Task statement: Here, the job is to give back every entry below unchanged, omitting pictures.

*** Data listing Section Begins ***

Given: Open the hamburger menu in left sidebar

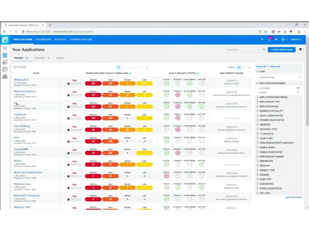Looking at the screenshot, I should coord(5,48).
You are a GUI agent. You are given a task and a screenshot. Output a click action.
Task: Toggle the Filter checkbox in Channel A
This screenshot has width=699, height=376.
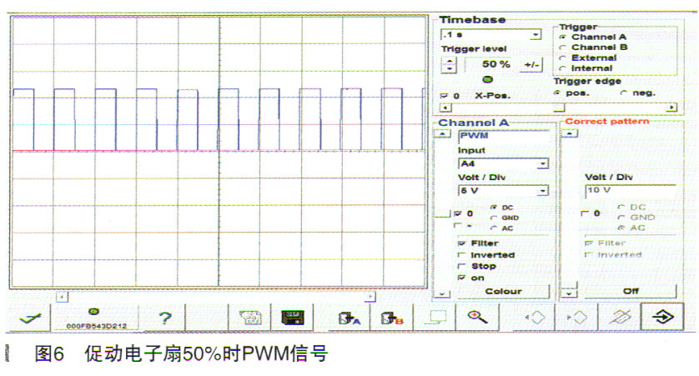pyautogui.click(x=460, y=243)
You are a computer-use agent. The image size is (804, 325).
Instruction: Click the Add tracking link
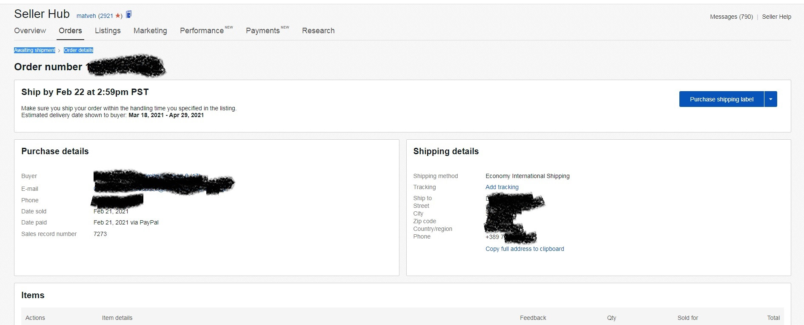[502, 187]
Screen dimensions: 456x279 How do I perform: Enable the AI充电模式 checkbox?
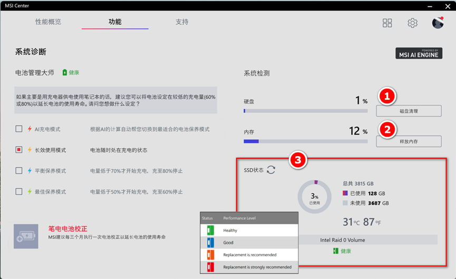[x=19, y=129]
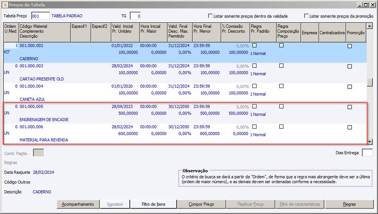Toggle Promoção checkbox for CADERNO row

pos(350,46)
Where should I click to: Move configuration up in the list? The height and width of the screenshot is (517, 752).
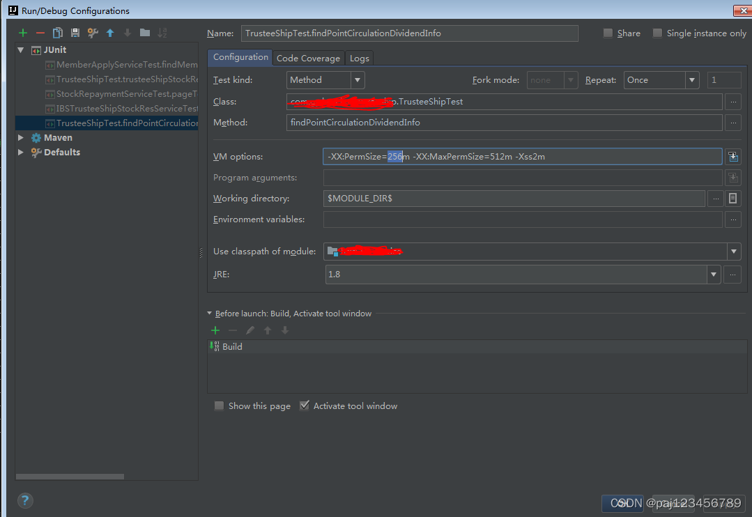click(x=110, y=33)

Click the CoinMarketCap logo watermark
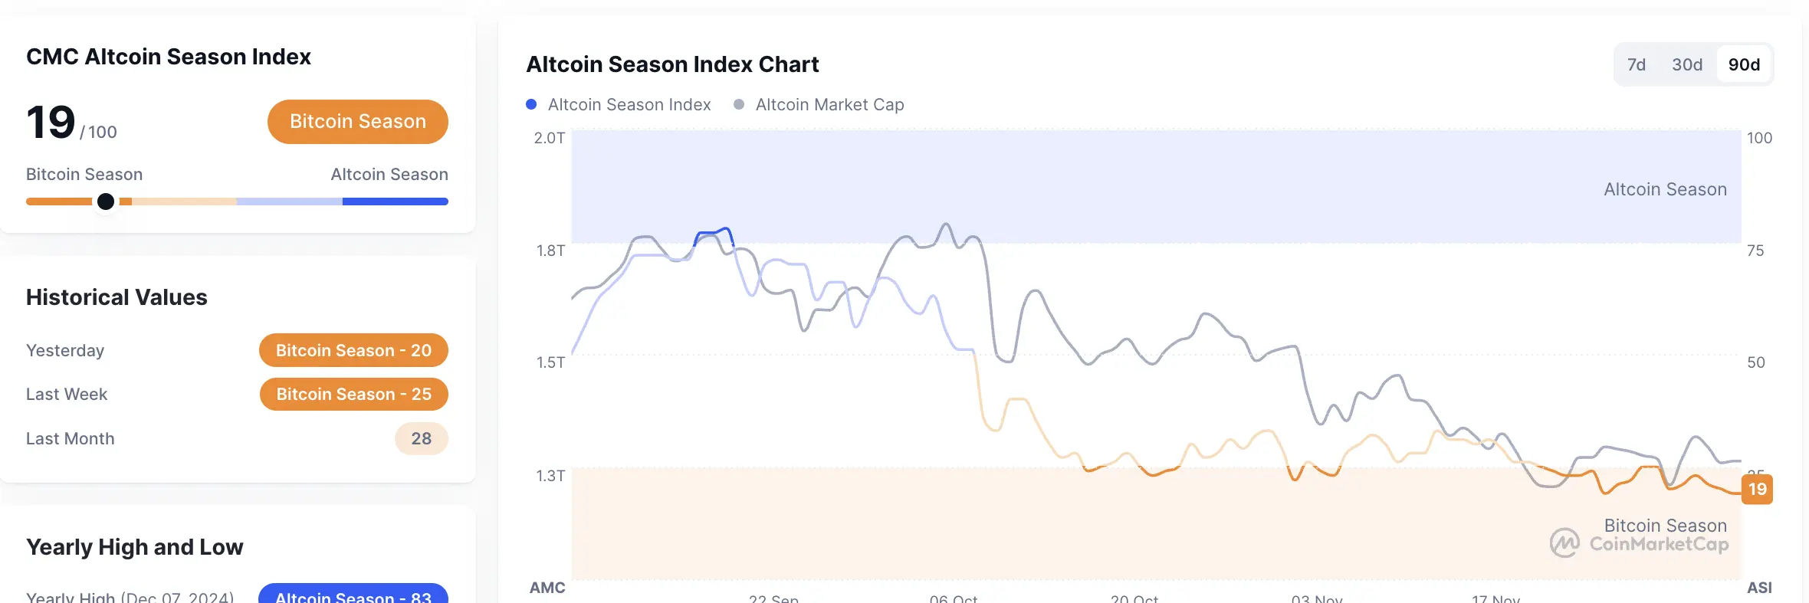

*** Data listing Section Ends ***

Output:
Given: Open the hamburger menu in left sidebar

Looking at the screenshot, I should coord(5,48).
You are a GUI agent. You are given a task and a screenshot. Output a click action.
Task: Toggle the Filter checkbox in Channel A
This screenshot has width=699, height=376.
pyautogui.click(x=460, y=243)
You are a computer-use agent. The image size is (804, 325).
Instruction: Click the Add tracking link
[502, 187]
Screen dimensions: 456x279 How do I perform: Enable the AI充电模式 checkbox?
[x=19, y=129]
Toggle Promoção checkbox for CADERNO row

pos(350,46)
Where should I click to: Move configuration up in the list? The height and width of the screenshot is (517, 752).
click(x=110, y=33)

Click the CoinMarketCap logo watermark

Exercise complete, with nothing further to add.